Ketamine analgesia produces intense analgesia at sub anesthetic doses and prompt induction of anesthesia when administered IV at higher doses.
Ketamine analgesia has an analgesic action at many sites both centrally and peripherally. These actions are mediated via multiple receptor subtypes, including opioid, NMDA, kainate, and GABAA receptors. Ketamine also inhibits serotonin and dopamine reuptake.
Intense analgesia can be achieved with sub anesthetic doses of ketamine, 0.15 to 0.5 mg/kg IV. Norketamine has significant analgesic properties which may explain the analgesic property of oral ketamine even after low plasma concentration due to high hepatic first-pass metabolism. S(+)-ketamine has a fourfold higher affinity for NMDA receptors than its R(-)-isomer and the analgesic potency of S(+)-ketamine is about twice that of racemic ketamine.
Evidence for the efficacy of ketamine analgesia for management of chronic pain is moderate to weak and ketamine analgesia has been used when first and second line of drugs failed. Ketamine has been used in conditions like fibromyalgia, orofacial pain, phantom limb pain, complex regional pain syndromes with variable success.
It has also been tried in chronic ischemic pain due to lower extremity arteriosclerosis obliterans. A synergistic effect between ketamine and opioids has been observed in cancer pain patients who have lost an analgesic response to high doses of morphine.
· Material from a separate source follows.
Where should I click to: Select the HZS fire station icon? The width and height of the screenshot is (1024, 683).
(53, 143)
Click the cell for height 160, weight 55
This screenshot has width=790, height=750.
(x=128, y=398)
The N-methyl-D-aspartic acid (NMDA) receptors are involved in the control of post-herpetic neuralgia including allodynia and wind-up-like pain, i.e., pain evoked by repeatedly pricking the affected skin area.
Therefore, pain evoked by non-noxious stimulation of the skin (allodynia) and windup-like pain is inhibited by ketamine in sub anesthetic doses (0.15 mg/kg). Ketamine analgesia alleviates NMDA-related neuropathic pain. A variable response has been found with oral ketamine analgesia for the treatment of chronic neuropathic pain but the presence of side effects has limited its use.